>>>>>
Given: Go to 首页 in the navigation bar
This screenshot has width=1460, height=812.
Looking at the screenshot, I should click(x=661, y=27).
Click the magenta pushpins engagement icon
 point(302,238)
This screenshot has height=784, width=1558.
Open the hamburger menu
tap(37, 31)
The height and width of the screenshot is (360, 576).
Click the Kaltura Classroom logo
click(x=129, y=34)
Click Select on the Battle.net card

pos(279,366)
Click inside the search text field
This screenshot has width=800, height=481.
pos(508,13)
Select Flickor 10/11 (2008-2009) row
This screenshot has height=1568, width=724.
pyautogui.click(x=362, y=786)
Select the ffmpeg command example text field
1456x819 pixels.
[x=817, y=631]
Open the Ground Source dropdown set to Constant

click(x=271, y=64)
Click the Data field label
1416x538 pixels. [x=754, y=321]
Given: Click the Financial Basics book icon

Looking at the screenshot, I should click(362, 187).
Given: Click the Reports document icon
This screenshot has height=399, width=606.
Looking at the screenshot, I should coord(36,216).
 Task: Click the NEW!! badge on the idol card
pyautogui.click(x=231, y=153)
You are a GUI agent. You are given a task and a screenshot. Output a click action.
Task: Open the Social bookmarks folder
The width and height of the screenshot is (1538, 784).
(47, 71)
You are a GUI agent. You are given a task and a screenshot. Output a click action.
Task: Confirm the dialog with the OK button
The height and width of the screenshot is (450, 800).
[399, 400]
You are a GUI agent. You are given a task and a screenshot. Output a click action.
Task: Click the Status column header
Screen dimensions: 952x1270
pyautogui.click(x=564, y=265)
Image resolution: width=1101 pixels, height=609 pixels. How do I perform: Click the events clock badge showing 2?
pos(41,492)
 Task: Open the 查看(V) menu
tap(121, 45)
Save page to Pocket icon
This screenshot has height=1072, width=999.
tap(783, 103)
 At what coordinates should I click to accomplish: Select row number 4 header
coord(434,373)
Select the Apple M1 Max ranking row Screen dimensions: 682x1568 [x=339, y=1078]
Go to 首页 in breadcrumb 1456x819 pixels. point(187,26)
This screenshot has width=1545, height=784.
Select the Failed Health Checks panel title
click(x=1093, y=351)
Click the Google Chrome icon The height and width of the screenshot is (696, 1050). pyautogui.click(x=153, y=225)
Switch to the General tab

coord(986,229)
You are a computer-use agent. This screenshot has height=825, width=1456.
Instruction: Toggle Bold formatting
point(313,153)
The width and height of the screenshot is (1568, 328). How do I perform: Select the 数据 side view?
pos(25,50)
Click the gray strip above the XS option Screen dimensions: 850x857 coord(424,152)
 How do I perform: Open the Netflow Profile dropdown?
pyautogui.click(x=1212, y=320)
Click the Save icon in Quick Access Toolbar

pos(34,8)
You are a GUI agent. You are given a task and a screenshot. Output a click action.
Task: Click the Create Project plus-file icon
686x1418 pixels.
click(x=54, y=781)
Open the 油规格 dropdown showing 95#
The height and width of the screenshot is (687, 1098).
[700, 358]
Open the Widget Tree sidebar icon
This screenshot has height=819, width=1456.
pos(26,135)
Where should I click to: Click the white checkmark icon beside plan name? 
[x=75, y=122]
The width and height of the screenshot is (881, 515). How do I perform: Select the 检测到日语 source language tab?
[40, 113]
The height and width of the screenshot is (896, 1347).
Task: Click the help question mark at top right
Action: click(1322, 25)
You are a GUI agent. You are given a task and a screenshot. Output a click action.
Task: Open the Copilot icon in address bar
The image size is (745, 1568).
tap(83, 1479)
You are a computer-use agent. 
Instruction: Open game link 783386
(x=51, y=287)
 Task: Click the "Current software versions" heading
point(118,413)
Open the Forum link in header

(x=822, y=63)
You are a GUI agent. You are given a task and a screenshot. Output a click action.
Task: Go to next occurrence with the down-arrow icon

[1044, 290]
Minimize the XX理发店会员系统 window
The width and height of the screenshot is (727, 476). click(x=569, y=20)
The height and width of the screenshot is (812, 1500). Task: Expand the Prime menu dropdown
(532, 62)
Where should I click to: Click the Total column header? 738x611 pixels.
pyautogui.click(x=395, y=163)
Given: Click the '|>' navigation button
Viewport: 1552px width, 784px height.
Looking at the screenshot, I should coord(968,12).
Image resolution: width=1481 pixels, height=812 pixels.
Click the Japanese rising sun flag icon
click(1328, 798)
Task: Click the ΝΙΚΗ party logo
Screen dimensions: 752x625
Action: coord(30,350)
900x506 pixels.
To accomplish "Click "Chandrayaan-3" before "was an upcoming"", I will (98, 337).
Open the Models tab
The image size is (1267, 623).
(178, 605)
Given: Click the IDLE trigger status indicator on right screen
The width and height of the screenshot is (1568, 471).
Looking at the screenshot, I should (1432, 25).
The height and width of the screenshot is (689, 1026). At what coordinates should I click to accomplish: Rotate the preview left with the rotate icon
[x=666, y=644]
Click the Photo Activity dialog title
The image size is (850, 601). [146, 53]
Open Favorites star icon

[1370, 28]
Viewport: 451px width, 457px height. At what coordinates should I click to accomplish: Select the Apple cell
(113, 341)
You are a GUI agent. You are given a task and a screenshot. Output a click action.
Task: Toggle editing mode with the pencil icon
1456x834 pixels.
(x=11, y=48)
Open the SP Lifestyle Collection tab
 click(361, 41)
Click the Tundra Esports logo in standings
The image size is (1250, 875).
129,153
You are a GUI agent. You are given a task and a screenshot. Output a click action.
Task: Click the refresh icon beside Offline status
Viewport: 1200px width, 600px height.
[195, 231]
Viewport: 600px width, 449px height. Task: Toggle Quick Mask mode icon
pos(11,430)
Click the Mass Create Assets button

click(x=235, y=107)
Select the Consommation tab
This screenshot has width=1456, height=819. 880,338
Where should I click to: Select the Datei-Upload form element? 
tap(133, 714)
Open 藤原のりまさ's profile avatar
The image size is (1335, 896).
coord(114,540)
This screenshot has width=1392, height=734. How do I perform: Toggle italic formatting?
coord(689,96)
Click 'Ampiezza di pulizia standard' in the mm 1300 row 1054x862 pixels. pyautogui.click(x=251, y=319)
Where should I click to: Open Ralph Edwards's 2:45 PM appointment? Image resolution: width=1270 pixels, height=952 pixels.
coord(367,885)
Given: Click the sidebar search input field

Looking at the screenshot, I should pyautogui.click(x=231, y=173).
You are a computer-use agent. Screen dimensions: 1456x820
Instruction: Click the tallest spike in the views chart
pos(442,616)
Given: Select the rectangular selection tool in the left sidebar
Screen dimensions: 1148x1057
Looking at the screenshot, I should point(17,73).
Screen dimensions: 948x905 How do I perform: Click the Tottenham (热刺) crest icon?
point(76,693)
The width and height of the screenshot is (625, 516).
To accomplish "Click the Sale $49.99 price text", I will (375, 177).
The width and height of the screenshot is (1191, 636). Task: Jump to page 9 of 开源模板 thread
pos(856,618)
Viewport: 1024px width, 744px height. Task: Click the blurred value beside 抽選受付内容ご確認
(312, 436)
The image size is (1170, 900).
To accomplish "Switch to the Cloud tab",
<<<<<
(Given task)
Reproduce the records in the stretch from "Given: Click the '|>' navigation button" through "click(1328, 798)", swapping "rising sun flag icon" for "rising sun emblem" and leaving everything else unchanged.

(Task answer)
Given: Click the '|>' navigation button
Viewport: 1552px width, 784px height.
Looking at the screenshot, I should coord(968,12).
Image resolution: width=1481 pixels, height=812 pixels.
Click the Japanese rising sun emblem
click(1328, 798)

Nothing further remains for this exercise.